The mutational profile of muscle-invasive urothelial carcinoma and its association with the course of the disease

Study aim: The primary aim of the study was to evaluate the mutational profile of muscle-invasive urothelial car­cinoma (MIUC) using next generation sequencing (NGS). A secondary aim was to identify mutations that provide potential targets for anticancer therapy, while an exploratory aim was to identify the associations between the mutational profile and the course of the disease.

Materials: The study used tumor tissue and medical data from 50 patients with MIUC of the bladder (48 (96.0 %)) or renal pelvis (2 (4.0 %)). DNA and RNA alterations were studied in cells isolated from tumors with histologically confirmed invasive UC using NGS with a panel of 523 genes.

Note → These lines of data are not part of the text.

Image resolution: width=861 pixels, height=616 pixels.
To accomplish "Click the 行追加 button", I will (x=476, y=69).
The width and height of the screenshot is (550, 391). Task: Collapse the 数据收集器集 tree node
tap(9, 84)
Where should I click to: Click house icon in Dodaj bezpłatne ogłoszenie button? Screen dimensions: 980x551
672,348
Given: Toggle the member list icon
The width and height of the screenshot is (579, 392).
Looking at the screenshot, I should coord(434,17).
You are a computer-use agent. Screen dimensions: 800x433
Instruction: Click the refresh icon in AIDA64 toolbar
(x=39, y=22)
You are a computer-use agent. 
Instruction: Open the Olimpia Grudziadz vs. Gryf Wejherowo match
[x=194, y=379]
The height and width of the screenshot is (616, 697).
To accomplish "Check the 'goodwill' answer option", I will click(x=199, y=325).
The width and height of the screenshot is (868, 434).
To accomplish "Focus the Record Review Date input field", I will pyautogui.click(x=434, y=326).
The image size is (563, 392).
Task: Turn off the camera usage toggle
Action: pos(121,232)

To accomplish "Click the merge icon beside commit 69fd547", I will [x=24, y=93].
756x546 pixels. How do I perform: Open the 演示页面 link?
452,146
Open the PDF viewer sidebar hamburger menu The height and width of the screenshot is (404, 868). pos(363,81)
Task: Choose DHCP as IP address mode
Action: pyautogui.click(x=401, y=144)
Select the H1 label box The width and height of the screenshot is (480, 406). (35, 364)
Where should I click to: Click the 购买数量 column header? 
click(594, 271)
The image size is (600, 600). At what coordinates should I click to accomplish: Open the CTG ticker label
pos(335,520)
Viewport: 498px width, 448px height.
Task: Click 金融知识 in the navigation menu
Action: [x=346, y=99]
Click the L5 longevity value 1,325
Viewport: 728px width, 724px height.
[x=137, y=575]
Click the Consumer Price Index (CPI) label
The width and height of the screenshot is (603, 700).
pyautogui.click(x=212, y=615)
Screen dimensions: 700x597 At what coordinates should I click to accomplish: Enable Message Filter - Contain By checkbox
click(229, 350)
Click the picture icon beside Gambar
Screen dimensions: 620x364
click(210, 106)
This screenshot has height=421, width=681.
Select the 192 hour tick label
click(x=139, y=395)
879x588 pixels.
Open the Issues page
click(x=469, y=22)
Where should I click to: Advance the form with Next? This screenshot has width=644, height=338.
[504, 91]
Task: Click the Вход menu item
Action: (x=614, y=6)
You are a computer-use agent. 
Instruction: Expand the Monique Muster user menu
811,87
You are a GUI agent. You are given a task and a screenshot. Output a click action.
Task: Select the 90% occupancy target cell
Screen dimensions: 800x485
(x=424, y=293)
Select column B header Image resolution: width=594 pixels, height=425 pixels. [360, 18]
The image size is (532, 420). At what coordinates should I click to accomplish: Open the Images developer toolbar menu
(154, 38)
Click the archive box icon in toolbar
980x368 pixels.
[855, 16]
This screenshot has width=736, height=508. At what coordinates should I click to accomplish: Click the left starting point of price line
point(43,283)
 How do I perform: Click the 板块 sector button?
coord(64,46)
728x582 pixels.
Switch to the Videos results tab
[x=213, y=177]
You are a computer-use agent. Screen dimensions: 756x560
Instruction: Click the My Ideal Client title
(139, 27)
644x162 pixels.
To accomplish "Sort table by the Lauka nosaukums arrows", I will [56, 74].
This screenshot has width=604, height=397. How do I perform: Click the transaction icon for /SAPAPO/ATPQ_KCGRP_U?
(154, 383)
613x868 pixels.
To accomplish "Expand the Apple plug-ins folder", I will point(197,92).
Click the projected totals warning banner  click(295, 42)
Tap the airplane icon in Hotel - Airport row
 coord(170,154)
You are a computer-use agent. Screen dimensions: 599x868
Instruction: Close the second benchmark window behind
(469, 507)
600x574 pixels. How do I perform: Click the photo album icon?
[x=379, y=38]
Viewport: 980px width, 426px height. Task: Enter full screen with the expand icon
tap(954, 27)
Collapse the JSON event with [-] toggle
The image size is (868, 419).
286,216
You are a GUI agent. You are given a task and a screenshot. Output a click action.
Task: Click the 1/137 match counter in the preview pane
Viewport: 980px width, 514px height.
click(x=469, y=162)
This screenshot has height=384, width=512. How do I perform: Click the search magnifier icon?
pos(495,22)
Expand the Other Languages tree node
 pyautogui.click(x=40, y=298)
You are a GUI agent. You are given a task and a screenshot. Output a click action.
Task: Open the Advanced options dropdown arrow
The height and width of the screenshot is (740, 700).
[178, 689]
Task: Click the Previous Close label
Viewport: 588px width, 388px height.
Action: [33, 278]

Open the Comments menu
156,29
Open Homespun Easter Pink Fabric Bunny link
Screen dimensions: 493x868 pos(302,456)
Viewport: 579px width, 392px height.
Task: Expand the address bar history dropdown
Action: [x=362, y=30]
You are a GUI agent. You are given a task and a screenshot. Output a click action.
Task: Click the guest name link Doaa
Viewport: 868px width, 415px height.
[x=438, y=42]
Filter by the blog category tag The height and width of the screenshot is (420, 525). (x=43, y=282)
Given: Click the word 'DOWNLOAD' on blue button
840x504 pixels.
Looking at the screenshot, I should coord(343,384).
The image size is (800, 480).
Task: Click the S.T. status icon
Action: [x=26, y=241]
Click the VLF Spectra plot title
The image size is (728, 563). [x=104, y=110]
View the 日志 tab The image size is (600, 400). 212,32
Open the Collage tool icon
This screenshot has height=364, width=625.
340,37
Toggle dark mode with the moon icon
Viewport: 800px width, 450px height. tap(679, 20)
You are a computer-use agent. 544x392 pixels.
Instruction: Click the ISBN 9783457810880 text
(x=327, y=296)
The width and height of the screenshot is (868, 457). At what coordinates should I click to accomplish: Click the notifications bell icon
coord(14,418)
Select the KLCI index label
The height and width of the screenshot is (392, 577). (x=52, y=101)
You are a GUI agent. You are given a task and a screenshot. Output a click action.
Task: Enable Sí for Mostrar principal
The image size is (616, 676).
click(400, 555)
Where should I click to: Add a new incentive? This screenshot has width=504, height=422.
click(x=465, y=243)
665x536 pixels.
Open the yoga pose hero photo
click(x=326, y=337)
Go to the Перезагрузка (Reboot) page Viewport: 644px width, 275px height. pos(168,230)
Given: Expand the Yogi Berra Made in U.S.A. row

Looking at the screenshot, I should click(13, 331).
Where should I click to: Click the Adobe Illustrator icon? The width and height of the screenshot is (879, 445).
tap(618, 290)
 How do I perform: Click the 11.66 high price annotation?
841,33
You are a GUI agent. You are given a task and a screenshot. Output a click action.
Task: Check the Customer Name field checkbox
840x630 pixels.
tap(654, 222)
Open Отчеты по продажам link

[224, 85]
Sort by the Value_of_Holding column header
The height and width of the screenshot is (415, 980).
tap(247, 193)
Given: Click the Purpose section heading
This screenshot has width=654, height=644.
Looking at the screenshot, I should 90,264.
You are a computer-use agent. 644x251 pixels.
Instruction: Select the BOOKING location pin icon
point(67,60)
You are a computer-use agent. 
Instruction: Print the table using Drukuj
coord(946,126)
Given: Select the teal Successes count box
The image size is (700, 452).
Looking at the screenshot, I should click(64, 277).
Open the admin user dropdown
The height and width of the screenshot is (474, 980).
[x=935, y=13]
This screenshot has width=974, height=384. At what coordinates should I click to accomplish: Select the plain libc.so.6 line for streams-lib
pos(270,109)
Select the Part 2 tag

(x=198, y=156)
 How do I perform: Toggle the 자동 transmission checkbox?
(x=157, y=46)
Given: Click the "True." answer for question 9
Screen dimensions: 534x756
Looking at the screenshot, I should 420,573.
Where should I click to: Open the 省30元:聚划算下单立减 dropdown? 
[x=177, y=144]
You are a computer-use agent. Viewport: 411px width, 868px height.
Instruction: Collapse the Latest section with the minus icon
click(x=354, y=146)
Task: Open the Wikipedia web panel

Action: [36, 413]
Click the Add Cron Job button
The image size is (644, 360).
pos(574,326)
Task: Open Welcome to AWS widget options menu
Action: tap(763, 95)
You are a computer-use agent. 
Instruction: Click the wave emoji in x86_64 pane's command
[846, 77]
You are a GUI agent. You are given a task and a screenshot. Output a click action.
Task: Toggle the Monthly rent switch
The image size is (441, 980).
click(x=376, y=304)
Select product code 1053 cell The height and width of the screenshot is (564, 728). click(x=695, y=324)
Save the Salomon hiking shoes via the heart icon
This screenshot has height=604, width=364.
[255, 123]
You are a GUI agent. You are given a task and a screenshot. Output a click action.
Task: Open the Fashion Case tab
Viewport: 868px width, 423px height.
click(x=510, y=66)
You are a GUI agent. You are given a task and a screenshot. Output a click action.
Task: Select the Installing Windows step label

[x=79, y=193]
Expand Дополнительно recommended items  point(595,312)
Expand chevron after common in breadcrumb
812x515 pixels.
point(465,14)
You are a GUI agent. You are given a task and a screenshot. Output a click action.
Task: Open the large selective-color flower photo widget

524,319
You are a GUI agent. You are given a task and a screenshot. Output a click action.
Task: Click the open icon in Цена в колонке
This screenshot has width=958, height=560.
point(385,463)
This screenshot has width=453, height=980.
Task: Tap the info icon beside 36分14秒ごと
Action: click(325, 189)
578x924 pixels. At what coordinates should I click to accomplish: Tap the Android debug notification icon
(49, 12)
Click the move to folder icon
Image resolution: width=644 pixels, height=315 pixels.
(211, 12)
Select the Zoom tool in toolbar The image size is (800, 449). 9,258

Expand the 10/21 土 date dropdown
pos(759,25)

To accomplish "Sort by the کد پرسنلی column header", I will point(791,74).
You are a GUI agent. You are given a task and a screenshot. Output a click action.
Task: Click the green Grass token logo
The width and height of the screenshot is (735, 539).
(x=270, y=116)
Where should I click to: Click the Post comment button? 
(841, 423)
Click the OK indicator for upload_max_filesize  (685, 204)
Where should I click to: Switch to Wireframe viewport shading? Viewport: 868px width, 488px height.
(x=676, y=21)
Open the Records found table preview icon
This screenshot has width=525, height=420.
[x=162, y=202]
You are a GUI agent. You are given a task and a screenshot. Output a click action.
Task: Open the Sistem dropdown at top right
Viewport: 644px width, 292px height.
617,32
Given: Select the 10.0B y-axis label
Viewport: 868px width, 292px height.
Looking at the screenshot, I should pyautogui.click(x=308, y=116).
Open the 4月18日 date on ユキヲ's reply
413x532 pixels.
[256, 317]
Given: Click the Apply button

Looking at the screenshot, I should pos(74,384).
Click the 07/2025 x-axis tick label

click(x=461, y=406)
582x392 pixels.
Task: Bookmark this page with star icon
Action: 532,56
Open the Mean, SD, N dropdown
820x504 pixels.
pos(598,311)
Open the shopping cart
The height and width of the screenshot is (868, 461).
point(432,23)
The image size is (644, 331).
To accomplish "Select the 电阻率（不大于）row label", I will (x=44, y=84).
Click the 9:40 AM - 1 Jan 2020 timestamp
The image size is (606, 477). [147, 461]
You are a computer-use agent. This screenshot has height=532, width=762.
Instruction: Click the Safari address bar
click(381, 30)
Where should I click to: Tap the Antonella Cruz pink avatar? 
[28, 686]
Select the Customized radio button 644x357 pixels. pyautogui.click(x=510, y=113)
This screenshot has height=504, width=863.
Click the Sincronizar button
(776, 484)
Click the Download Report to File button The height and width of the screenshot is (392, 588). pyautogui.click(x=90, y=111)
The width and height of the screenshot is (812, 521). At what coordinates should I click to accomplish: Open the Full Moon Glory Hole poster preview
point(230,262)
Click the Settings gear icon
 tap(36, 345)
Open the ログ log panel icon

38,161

Results: The median age was 72 (51-87) years; the study sample included 43 men (86.0 %). MIUC was confirmed in all patients, either de novo (T2-T4a in 32 (64.0 %) patients, including 2 (4.0 %) patients with renal pelvis cancer) or as a result of progression of non-muscle-invasive bladder cancer (Tis-Tl in 18 (36.0 %) patients). Regional metastases were diagnosed in 8 (16.0 %) subjects, and distant metastases in 5 (10.0 %) patients. High grade UC was confirmed for 44 (88.0 %) samples (including concomitant carcinoma in situ in 4 (8.0 %) cases). The median tumor mutational burden (TMB) was 10.9 (0.0-49.6) muts / Mb (high TMB (> 10 muts / Mb) in 30 (60.0 %) out of 50 cases). The level of microsatellite instability was low in all samples; 244 therapeutically significant and oncogenic mutations in 84 genes were detected in 50 samples (median: 5 (1-11) mutations per sample). Level 1-2 pathogenic mutations were detected in 13 genes of 29 (58.0 %) samples (in > 1 gene in 13 cases (26.0 %)), with a frequency of>10% in the FGFR3 (9 (18.0 %)), TSC1 (9 (18.0 %)), PIK3CA (7 (14.0 %)), ERBB2 (6 (12.0 %)) genes. Level 3-4 mutations were identified in 12 genes of 33 (66.0 %) samples (in > 1 gene in 15 (10.0 %) cases), with a frequency of>10% in the KDM6A (19 (38.0 %)), ARID1A (12 (24.0%)) and MDM2 (7 (14.0%)) genes. Oncogenic mutations were detected in 63 genes of 46 (92.0%) samples (in > 1 gene in 37 (74.0 %) cases), with a frequency of >10% in the TP53 (25 (50.0 %)), FGF4 (5 (10.0 %)), RBI (6 (12.0 %)), CDKN1A, STAG2, FGF3, CCND1 genes (5 (10.0 %) samples with mutations for each). Invasive de novo UC is associated with a higher incidence of high TMB compared with recurrent UC (71.9 % vs. 38.9 %,p = 0.024) and a higher frequency of mutations in the PI3K signaling pathway genes (46.8 % vs. 16.7 %,p = 0.031).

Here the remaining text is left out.